Let us finally plot them together.

grid.arrange(figure_20, figure_21, ncol=2)

Thus, every bar in our age bin corresponds to a z-score bin. For example, our (20,30] age bin, corresponds to our (-0.25-(-0.19)] z-score bin.

For example, our (30,40] age bin, corresponds to our (-0.19-(-0.13)] z-score bin.

And so on and so forth.

Thus the original mean for the entire dataset, which we calculated to be 61.78 will be converted to 0, and the standard deviation 12.94 will be converted to 1, which are the two main characteristic of a standard normal distribution. This will happen to every distribution irrespective of the original mean and standard deviation.

8 Problem

Let us say that we were interested in the following problem: What is the proportion of country where the life expectancy is lower than 50?

\(P(X<50) = ?\)

We first calculate the z-score. Remember a z-score is a number representing how many standard deviations above or below the mean population the score derived from a z-test is. Essentially, it is a numerical measurement that describes a value’s relationship to the mean of a group of values.
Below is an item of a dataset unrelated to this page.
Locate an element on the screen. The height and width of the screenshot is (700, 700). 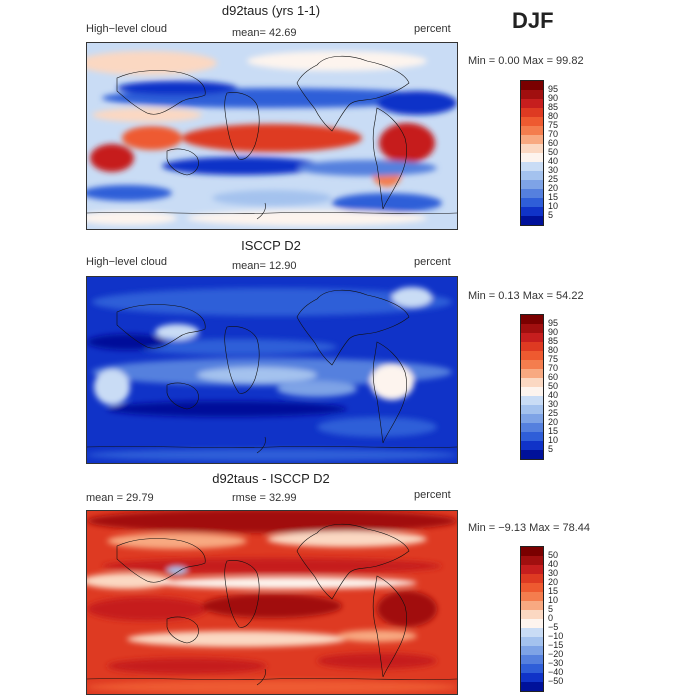
map-obs is located at coordinates (272, 370).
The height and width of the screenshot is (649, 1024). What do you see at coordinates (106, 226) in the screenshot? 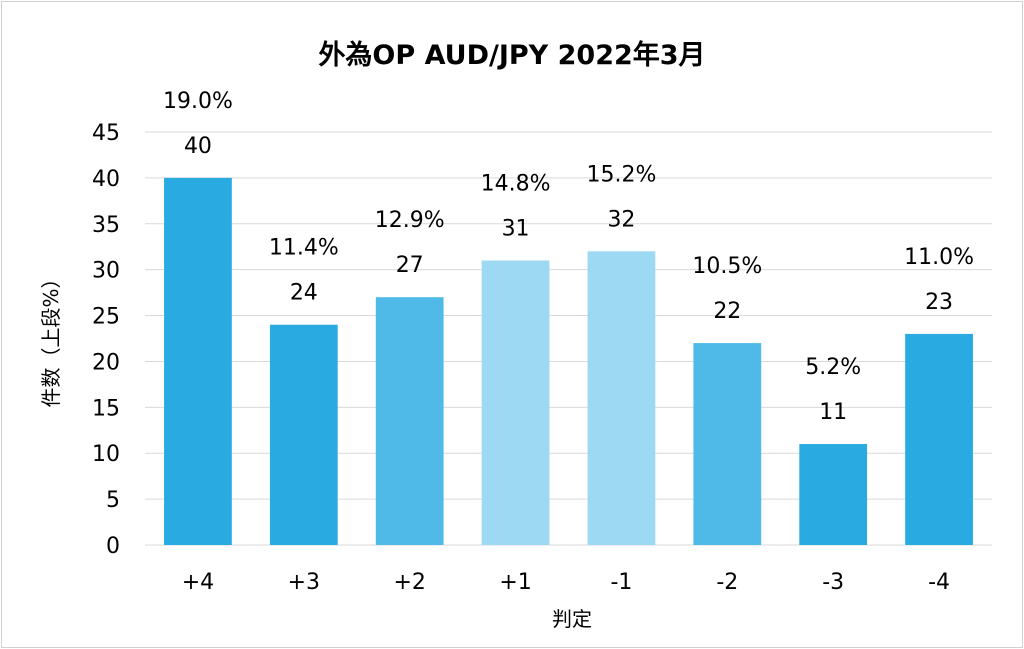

z <-(50-mean_life_exp)/sd(life_expectancy2$life_expectancy_values, na.rm=T)
z
[1] -0.911022

Note that is the empirical probability.

ctry_50<-subset(life_expectancy2, life_expectancy_values<50)
nrow(ctry_50)/nrow(life_expectancy2)
[1] 0.2092443

Thus we need to look for the proportion of z less than -0.91.

xval<-pnorm(q=z, lower.tail=TRUE)
xval
[1] 0.1811419

Note that this is based on a theoretical probability.

Thus, the proportion countries where life expectancy is lower than 50 is 0.18.

9 Problem

You scored 72 in your last assignment. The class mean was 60 and standard deviation was 10. The grades follow a normal distribution. What is the probability that a randomly selected person in the class had a grade lower than yours?

The way we do that is the following:

z <-(72-60)/10
xval<-pnorm(q=z, lower.tail=TRUE)
xval
[1] 0.8849303

What is the probability that a randomly selected person in the class had a grade higher than yours?

1-xval
[1] 0.1150697